The selection of proper geographic scale for clustering analysis affects the analysis results. Objects may be detected as clustered, dispersed or random depending on the actual scale (in this case zoom scale) we define before proceeding the analysis. In fact, data was geocoded using reported addresses. However, there were missing in documenting correct addresses, then they were aggregated into communes or even into districts. The effect is known as Modifiable aerial unit problem that can radically affect the analysis results.

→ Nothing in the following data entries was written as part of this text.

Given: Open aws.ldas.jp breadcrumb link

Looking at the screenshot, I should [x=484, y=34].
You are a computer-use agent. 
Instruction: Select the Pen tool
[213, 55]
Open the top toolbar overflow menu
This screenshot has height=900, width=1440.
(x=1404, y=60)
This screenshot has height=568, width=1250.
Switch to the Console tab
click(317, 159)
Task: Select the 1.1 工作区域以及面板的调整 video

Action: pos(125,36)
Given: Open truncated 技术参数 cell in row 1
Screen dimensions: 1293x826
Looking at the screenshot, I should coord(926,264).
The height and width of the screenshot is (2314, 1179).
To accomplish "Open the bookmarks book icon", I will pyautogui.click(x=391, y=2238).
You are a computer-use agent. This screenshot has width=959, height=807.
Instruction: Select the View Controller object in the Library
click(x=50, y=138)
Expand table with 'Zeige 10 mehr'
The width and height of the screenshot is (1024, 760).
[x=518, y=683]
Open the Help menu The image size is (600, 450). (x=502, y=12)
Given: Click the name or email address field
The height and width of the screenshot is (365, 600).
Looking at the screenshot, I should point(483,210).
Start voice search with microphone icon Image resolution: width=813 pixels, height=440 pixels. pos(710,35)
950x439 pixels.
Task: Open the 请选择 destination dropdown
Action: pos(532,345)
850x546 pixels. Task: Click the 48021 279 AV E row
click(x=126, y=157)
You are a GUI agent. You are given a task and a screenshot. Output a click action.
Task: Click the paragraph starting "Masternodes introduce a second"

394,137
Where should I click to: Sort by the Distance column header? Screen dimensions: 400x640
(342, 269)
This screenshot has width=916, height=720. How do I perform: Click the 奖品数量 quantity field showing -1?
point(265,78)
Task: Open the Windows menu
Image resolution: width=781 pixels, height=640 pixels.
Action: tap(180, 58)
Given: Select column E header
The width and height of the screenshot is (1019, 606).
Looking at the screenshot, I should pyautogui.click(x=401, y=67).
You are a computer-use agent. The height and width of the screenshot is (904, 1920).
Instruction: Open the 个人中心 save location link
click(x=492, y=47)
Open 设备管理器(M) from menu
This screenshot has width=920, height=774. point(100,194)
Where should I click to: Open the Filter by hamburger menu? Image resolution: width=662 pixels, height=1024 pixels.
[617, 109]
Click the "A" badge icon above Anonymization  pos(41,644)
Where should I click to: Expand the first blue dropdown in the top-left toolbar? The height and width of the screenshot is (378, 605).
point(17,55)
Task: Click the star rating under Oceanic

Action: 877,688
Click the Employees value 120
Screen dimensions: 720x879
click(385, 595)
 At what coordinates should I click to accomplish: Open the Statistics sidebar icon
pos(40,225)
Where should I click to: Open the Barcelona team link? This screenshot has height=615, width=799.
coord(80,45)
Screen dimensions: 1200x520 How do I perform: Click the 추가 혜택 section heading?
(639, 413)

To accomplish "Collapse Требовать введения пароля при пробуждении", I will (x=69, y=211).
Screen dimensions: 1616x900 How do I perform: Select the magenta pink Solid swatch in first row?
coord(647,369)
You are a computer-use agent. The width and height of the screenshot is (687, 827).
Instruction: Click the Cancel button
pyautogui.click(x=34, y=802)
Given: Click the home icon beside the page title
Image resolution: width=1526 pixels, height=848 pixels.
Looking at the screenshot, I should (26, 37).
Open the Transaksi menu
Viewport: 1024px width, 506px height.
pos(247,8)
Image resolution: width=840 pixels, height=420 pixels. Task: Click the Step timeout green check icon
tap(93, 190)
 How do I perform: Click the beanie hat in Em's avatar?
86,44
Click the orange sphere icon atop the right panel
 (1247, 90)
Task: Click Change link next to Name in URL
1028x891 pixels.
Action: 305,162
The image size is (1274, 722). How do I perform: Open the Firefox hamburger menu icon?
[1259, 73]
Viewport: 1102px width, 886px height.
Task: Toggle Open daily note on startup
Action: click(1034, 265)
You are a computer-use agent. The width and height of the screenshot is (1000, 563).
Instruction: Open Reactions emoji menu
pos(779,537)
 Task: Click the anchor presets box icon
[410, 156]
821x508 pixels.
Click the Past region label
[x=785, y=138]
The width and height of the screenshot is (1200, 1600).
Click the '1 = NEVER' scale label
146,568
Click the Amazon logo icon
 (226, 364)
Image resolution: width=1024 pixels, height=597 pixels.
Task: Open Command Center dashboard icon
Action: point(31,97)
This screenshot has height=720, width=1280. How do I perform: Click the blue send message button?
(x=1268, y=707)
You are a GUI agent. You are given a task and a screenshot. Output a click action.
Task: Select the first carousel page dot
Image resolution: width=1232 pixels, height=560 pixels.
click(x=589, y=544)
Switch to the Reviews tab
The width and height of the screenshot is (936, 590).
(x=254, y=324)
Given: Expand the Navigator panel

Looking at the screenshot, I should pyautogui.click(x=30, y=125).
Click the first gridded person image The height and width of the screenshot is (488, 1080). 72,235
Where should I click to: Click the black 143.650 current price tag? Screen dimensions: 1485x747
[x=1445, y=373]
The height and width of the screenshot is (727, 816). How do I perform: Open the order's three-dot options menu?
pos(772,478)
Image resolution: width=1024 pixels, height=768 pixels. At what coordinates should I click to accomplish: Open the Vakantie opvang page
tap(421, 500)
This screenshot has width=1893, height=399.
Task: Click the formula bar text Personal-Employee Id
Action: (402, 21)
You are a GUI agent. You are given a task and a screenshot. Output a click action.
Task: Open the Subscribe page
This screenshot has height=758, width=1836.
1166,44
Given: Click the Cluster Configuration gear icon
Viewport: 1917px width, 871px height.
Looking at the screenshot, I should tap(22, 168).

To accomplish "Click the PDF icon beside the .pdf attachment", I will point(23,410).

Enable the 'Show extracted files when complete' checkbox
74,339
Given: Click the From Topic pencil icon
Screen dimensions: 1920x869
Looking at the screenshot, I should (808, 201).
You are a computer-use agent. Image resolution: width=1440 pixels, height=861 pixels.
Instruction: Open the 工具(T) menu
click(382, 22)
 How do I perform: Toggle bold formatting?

Indeed, the examples describe three spatial detection tools that compare the observed distribution to random pattern of points, or more specifically pattern of diseases. These functionalities are powerful testing tool to convey message to and to support decision making. By zooming in and out, in combination with clustering tool, users define the boundary of study area and understand changes of analytical results that vary with zoom scale. Nearest neighbour can be used for the global test of clustering, it measures distances between points and compare these distances to known pattern. It has been extended (in comparison to Quadrat statistics) to accommodate second, third, and higher order neighbourhood definitions. The outcome results of this analysis vary depending on spatial scale, because some look clustered in small scale but seem dispersed at large scale. If boundary box size is too small, each polygon may contain a couple of points. On the other hand, if it is too large, each polygon contains many points. This measure does not take into account that different points may be different in how points are represented (due to their differences in characteristics).
The second analysis takes into consideration distances among points and results in plot, describing areas where patterns are clustered or dispersed. All spatial processing of three analyses are done in PostGIS and measured statistics are sent back to client. The third one measures the proximity of location in considering effects of locational characteristics. However, this test considers the population at risk is evenly distributed within the study area and correlation in all directions are to be the same (Moran 1950). This is a drawback of the Moran’s I test. Through the Web based pattern detection tools, end users can interactively define (draw) area for measurement. The tools are three straightforward measurement of clustering and diversion that provide preliminary assessment to disease distribution. More spatial tests should be further incorporated.